EXCERPTED RECORDS:
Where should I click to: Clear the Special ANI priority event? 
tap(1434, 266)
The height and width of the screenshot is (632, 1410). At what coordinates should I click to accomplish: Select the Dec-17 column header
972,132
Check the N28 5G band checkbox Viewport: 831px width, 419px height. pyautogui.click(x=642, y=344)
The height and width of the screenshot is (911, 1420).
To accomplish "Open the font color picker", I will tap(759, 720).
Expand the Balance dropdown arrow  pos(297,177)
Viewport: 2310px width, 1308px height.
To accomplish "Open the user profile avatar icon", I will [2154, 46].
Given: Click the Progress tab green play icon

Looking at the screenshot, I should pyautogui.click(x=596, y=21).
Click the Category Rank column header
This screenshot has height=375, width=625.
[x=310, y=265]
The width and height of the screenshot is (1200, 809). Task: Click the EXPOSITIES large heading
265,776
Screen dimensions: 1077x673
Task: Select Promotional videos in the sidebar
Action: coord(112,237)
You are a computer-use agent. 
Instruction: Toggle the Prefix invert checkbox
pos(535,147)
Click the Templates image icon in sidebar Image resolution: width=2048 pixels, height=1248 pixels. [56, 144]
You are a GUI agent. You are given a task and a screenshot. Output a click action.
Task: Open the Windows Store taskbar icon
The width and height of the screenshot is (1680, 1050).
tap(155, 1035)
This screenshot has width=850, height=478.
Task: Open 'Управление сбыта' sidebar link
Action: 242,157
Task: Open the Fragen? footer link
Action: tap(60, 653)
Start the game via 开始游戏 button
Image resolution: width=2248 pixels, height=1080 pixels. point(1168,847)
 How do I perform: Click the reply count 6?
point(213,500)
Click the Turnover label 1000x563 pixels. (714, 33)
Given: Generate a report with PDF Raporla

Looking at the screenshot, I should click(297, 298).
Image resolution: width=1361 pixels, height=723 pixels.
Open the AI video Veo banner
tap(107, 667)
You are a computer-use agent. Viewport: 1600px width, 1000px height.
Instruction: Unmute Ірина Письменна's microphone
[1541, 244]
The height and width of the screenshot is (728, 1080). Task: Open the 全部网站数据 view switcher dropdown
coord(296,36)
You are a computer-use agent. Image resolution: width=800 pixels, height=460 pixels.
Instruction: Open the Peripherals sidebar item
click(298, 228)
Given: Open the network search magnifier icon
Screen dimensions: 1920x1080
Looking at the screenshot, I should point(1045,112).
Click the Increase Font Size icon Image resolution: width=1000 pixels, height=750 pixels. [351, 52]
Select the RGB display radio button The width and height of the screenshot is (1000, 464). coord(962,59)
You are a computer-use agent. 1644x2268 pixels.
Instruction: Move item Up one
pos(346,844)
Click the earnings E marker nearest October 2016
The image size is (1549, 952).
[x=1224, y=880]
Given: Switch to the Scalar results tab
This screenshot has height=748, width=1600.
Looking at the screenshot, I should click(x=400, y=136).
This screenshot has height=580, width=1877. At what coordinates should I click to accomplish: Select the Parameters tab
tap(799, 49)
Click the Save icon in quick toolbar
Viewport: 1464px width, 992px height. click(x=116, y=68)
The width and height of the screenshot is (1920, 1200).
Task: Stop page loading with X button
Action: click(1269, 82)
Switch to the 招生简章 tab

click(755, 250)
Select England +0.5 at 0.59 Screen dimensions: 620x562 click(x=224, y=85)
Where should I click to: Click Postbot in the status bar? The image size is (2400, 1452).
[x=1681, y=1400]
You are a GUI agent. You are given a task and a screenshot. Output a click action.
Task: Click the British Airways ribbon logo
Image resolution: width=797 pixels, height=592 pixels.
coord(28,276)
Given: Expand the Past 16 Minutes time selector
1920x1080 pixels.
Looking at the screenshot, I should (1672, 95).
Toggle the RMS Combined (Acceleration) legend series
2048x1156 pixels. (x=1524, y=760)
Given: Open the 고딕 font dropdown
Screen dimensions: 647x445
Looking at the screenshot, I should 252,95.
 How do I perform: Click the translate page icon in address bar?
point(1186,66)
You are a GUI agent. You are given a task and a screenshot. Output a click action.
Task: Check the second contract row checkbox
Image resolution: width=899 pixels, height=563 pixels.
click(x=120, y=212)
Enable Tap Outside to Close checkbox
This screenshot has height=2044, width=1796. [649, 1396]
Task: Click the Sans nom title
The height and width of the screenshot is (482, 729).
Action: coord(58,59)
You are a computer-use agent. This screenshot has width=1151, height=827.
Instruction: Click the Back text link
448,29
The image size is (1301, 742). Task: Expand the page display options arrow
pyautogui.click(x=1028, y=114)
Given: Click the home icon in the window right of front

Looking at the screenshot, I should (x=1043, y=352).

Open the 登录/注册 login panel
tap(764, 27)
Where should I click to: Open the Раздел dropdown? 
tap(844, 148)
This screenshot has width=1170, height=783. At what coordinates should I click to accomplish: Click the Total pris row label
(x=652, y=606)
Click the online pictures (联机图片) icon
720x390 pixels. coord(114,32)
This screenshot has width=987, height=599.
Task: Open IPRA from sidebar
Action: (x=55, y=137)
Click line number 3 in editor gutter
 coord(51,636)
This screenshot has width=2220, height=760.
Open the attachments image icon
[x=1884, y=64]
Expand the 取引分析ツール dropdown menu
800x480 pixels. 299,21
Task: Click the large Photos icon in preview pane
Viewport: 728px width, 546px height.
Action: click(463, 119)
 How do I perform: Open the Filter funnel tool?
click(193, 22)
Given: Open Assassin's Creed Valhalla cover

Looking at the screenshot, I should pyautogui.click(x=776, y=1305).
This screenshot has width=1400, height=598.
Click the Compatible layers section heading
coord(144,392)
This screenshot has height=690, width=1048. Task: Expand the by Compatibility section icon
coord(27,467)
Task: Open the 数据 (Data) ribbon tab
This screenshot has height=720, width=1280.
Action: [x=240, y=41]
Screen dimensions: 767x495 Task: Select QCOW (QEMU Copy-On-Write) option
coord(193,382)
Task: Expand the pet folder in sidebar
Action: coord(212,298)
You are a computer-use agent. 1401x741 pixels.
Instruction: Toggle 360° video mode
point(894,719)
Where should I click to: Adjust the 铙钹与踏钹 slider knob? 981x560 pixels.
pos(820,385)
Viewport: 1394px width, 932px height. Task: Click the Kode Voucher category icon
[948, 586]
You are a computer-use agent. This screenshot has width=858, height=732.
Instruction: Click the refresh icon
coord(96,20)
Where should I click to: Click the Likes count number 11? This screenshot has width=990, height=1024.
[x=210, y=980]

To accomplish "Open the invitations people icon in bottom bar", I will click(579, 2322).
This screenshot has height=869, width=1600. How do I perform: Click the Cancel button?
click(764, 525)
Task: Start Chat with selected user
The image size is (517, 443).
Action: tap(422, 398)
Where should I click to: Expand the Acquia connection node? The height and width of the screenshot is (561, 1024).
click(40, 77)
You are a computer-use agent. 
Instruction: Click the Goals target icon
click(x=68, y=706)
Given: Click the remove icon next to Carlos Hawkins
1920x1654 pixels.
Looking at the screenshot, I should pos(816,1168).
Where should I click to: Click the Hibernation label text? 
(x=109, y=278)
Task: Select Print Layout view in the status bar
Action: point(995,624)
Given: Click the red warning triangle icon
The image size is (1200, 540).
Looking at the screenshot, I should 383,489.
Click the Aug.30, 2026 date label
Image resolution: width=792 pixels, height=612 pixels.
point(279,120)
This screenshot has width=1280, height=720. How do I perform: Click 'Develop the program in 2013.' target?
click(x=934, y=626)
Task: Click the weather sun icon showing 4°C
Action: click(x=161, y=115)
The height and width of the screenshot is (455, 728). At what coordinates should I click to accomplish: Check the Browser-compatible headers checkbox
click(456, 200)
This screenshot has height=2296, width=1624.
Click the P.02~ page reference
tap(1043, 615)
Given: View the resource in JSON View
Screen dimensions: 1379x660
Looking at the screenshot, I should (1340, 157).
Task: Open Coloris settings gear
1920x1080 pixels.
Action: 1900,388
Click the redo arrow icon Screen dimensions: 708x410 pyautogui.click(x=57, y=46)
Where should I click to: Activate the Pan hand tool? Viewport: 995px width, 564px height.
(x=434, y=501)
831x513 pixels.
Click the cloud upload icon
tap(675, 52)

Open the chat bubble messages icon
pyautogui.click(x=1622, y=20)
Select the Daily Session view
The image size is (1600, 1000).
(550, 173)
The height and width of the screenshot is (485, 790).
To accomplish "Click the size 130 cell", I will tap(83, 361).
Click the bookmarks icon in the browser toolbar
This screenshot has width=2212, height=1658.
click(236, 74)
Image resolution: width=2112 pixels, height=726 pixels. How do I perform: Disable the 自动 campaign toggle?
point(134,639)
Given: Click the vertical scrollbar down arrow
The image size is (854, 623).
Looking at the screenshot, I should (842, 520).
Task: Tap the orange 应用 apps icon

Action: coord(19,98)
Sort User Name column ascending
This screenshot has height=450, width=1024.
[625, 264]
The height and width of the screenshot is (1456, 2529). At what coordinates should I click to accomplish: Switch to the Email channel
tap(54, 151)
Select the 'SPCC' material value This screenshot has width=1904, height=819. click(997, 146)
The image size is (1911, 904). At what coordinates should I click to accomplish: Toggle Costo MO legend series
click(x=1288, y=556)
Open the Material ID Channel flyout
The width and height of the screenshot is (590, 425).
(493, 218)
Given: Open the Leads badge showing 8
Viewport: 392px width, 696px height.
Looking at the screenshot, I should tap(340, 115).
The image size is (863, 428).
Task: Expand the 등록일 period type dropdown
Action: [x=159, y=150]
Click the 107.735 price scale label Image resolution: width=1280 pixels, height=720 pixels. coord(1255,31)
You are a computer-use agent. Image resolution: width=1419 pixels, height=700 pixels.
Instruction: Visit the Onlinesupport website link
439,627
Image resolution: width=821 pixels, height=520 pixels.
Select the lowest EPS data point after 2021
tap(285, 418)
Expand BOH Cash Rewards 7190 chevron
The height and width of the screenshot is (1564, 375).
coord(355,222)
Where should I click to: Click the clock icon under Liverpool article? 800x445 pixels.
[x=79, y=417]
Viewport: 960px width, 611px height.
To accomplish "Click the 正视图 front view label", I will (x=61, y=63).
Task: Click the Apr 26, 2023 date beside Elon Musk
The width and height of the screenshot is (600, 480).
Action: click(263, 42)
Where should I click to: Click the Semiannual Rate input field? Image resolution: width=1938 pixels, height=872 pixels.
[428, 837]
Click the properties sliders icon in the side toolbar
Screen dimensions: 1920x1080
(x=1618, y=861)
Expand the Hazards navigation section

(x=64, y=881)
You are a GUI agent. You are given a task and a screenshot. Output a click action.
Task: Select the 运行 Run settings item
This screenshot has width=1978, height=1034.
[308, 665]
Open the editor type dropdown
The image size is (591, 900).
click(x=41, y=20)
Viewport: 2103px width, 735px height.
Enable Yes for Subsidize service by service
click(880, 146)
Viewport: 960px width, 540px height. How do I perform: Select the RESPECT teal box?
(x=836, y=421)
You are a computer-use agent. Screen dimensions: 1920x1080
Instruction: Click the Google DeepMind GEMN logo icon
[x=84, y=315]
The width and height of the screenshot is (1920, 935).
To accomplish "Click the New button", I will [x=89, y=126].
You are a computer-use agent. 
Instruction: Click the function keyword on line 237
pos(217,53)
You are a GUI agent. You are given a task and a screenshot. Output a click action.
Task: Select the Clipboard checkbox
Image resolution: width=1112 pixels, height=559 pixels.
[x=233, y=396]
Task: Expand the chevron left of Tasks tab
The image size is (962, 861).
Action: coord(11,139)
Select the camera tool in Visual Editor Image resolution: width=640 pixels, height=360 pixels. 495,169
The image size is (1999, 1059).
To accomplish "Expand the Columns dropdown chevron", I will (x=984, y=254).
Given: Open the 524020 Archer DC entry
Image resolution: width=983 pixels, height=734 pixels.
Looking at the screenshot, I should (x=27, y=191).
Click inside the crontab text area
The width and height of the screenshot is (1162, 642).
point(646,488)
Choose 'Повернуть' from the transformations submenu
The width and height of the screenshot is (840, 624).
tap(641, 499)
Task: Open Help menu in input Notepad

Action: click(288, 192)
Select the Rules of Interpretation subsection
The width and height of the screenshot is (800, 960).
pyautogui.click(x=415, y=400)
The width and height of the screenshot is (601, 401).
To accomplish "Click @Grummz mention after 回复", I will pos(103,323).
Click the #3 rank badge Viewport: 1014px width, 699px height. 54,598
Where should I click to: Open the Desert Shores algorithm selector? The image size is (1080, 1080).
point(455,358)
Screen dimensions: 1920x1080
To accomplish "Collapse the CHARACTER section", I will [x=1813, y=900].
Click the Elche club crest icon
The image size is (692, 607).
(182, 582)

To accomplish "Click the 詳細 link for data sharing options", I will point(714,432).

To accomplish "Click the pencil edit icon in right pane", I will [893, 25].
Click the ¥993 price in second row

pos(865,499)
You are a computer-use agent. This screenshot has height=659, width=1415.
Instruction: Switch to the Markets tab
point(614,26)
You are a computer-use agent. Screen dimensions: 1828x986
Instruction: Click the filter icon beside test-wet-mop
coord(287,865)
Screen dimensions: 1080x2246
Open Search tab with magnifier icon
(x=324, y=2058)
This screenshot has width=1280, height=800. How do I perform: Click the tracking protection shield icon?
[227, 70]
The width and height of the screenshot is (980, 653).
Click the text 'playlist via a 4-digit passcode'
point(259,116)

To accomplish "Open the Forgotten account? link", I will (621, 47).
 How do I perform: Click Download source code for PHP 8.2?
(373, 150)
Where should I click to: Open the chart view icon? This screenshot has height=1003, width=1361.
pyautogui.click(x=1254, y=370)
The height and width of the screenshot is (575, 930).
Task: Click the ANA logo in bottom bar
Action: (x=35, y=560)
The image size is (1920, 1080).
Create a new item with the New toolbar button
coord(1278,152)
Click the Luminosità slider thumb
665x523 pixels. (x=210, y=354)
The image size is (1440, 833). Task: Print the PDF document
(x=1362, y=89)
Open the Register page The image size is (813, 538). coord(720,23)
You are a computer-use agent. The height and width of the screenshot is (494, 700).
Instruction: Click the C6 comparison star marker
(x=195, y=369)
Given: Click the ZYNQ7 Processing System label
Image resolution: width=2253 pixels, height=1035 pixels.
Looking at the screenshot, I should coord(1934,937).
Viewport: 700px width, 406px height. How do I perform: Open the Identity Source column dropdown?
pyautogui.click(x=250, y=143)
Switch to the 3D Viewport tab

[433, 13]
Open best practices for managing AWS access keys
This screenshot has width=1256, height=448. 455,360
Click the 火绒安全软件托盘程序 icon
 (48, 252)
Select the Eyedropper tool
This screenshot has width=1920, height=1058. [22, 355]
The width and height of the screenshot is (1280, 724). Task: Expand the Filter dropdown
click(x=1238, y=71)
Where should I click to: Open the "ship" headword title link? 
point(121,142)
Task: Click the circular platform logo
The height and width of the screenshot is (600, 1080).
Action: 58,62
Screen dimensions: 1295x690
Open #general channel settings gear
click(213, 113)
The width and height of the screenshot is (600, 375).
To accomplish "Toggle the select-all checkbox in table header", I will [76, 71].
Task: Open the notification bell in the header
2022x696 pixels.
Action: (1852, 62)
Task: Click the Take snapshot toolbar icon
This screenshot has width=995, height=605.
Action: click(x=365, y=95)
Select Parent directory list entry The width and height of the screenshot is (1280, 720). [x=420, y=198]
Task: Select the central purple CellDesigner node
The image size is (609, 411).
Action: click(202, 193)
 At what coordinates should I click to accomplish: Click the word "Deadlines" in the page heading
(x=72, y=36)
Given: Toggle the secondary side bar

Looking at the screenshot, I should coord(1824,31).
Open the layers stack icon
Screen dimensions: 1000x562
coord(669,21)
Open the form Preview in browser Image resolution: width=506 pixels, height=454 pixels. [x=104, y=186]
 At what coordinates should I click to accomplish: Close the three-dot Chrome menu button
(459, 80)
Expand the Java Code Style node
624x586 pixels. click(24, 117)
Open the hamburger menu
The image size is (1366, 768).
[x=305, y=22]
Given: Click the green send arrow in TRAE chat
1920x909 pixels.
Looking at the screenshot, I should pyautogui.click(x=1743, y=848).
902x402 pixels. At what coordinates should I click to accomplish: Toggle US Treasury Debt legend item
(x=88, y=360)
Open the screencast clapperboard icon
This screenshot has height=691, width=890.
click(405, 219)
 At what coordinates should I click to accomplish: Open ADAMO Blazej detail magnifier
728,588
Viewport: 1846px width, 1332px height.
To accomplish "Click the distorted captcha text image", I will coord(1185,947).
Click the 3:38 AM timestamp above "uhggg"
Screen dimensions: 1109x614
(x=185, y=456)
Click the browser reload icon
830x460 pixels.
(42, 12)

WHAT THE EXERCISE ASKS:
Reproduce the part of the listing above that opens with the line containing "Click the Luminosità slider thumb" and closes with the line containing "Looking at the screenshot, I should coord(1934,937).", both lines included.

ANSWER TO THE PROBLEM:
Click the Luminosità slider thumb
665x523 pixels. (x=210, y=354)
The image size is (1440, 833). Task: Print the PDF document
(x=1362, y=89)
Open the Register page The image size is (813, 538). coord(720,23)
You are a computer-use agent. The height and width of the screenshot is (494, 700).
Instruction: Click the C6 comparison star marker
(x=195, y=369)
Given: Click the ZYNQ7 Processing System label
Image resolution: width=2253 pixels, height=1035 pixels.
Looking at the screenshot, I should coord(1934,937).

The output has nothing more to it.